- **TASK OBJECTIVE**: Lines after the one containing "G8 Hoodie (634, 1336)" are to be omitted; print exactly each line from the start of the records up to and including it.

─── ENTRIES SHOWN

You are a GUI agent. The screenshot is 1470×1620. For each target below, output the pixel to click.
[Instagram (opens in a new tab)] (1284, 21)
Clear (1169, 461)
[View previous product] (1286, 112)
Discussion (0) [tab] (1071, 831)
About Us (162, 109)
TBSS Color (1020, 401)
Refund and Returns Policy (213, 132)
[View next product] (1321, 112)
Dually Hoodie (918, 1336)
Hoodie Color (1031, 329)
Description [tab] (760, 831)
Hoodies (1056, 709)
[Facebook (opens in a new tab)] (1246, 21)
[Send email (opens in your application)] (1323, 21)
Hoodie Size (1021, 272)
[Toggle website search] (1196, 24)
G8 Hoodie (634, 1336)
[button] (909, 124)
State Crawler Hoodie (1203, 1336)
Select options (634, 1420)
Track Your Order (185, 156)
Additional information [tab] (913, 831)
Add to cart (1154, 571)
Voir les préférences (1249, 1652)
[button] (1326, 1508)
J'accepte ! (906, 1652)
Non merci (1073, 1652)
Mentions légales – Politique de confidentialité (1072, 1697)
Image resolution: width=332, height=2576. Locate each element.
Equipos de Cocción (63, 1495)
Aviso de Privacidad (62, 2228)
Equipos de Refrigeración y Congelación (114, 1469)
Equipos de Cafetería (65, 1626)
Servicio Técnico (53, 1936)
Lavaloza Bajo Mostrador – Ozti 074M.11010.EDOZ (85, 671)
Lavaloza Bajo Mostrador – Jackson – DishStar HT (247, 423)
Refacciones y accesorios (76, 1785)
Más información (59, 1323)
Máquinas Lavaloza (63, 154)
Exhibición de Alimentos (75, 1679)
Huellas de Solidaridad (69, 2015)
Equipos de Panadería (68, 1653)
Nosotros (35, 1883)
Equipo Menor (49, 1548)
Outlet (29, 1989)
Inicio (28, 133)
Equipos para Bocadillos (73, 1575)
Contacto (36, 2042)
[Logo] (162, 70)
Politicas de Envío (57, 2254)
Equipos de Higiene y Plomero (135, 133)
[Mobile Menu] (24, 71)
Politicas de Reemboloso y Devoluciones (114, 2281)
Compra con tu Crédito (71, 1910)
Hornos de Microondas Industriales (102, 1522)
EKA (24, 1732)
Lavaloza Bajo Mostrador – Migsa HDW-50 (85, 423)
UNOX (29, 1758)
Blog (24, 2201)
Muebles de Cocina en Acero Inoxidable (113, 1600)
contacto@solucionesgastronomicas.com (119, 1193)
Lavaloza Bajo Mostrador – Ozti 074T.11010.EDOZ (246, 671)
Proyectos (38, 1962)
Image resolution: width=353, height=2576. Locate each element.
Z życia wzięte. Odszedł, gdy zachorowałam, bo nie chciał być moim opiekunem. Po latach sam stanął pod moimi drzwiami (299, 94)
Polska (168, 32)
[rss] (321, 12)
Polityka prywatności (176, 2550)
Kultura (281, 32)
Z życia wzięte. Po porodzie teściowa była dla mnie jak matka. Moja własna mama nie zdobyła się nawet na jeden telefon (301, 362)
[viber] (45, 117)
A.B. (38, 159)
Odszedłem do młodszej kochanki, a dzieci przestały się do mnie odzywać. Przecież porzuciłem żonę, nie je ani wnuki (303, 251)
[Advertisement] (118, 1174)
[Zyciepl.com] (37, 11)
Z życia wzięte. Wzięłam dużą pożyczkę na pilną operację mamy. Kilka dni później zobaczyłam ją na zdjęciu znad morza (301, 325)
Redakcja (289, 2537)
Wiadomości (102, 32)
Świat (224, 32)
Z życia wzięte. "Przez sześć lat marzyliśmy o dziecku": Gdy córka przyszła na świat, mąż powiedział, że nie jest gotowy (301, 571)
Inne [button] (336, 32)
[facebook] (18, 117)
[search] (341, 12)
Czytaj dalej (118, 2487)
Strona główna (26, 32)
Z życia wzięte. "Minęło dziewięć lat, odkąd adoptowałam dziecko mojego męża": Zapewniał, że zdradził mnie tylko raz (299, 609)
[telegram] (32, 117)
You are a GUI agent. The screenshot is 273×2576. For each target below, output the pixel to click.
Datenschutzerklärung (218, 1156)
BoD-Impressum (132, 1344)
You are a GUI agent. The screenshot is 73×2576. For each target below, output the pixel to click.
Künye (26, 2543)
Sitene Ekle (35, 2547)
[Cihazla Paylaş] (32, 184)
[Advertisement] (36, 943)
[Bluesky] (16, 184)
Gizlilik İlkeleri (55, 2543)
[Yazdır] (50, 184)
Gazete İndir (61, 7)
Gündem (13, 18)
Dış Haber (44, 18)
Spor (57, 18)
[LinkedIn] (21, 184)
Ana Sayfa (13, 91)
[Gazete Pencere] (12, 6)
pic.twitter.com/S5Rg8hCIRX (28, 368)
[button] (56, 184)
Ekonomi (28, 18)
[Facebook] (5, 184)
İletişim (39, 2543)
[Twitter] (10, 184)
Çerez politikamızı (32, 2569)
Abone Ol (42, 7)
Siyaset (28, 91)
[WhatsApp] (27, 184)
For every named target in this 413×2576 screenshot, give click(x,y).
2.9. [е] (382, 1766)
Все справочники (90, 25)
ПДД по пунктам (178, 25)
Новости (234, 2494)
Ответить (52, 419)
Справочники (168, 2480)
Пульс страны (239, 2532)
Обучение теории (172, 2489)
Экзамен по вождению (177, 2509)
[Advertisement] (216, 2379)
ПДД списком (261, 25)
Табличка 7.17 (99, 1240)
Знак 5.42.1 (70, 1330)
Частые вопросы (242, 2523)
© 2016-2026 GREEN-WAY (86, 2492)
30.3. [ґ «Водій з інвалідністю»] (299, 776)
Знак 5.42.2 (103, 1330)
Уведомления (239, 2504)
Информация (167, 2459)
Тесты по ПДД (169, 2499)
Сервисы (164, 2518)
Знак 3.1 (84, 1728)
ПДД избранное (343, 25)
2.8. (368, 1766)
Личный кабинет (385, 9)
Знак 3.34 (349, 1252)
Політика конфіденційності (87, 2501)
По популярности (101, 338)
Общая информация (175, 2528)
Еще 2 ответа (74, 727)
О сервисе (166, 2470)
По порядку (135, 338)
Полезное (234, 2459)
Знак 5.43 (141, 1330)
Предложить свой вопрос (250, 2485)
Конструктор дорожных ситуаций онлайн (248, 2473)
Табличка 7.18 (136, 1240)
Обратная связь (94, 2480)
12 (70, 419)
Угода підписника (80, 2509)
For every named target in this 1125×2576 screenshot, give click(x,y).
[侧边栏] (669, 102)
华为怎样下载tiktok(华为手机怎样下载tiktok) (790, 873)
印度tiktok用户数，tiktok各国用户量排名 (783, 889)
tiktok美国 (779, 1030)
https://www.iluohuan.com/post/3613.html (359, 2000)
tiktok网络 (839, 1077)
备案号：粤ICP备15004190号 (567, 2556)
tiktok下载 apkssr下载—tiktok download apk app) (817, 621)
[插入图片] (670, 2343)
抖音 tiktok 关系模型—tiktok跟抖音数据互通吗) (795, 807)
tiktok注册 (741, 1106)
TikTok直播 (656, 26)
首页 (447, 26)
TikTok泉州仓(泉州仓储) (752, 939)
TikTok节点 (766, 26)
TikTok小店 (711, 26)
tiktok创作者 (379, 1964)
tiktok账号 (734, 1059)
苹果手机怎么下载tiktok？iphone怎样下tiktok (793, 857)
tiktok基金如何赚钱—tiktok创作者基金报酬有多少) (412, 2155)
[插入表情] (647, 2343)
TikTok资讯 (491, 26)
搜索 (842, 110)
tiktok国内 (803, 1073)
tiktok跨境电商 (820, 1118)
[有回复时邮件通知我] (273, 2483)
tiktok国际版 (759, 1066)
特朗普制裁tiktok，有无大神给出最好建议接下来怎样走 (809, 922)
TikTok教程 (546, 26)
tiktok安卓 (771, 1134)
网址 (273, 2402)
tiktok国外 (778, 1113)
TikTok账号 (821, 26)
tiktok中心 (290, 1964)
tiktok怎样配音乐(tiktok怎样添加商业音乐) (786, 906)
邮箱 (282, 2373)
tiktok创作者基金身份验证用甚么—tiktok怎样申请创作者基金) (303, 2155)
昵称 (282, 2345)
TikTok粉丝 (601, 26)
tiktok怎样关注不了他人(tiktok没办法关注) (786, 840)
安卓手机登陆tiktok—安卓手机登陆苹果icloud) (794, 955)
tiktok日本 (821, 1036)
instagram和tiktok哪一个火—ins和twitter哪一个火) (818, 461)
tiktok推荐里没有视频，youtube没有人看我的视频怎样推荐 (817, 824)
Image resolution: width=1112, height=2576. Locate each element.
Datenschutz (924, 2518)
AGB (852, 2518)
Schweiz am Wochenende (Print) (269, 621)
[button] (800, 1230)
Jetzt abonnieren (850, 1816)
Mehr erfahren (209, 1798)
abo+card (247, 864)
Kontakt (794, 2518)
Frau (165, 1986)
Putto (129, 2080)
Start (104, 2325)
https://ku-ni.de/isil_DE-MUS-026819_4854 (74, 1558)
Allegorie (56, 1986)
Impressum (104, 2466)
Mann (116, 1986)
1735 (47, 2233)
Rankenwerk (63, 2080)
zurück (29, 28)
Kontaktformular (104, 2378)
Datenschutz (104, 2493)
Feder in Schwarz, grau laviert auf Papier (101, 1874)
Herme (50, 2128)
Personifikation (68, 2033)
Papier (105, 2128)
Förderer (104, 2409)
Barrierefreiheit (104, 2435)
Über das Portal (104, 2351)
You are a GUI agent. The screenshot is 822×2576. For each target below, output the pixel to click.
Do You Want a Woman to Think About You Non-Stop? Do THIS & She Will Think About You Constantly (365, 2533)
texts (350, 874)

──────

- **ANSWER SECTION**:
You are a GUI agent. The screenshot is 1470×1620. For each target below, output the pixel to click.
[Instagram (opens in a new tab)] (1284, 21)
Clear (1169, 461)
[View previous product] (1286, 112)
Discussion (0) [tab] (1071, 831)
About Us (162, 109)
TBSS Color (1020, 401)
Refund and Returns Policy (213, 132)
[View next product] (1321, 112)
Dually Hoodie (918, 1336)
Hoodie Color (1031, 329)
Description [tab] (760, 831)
Hoodies (1056, 709)
[Facebook (opens in a new tab)] (1246, 21)
[Send email (opens in your application)] (1323, 21)
Hoodie Size (1021, 272)
[Toggle website search] (1196, 24)
G8 Hoodie (634, 1336)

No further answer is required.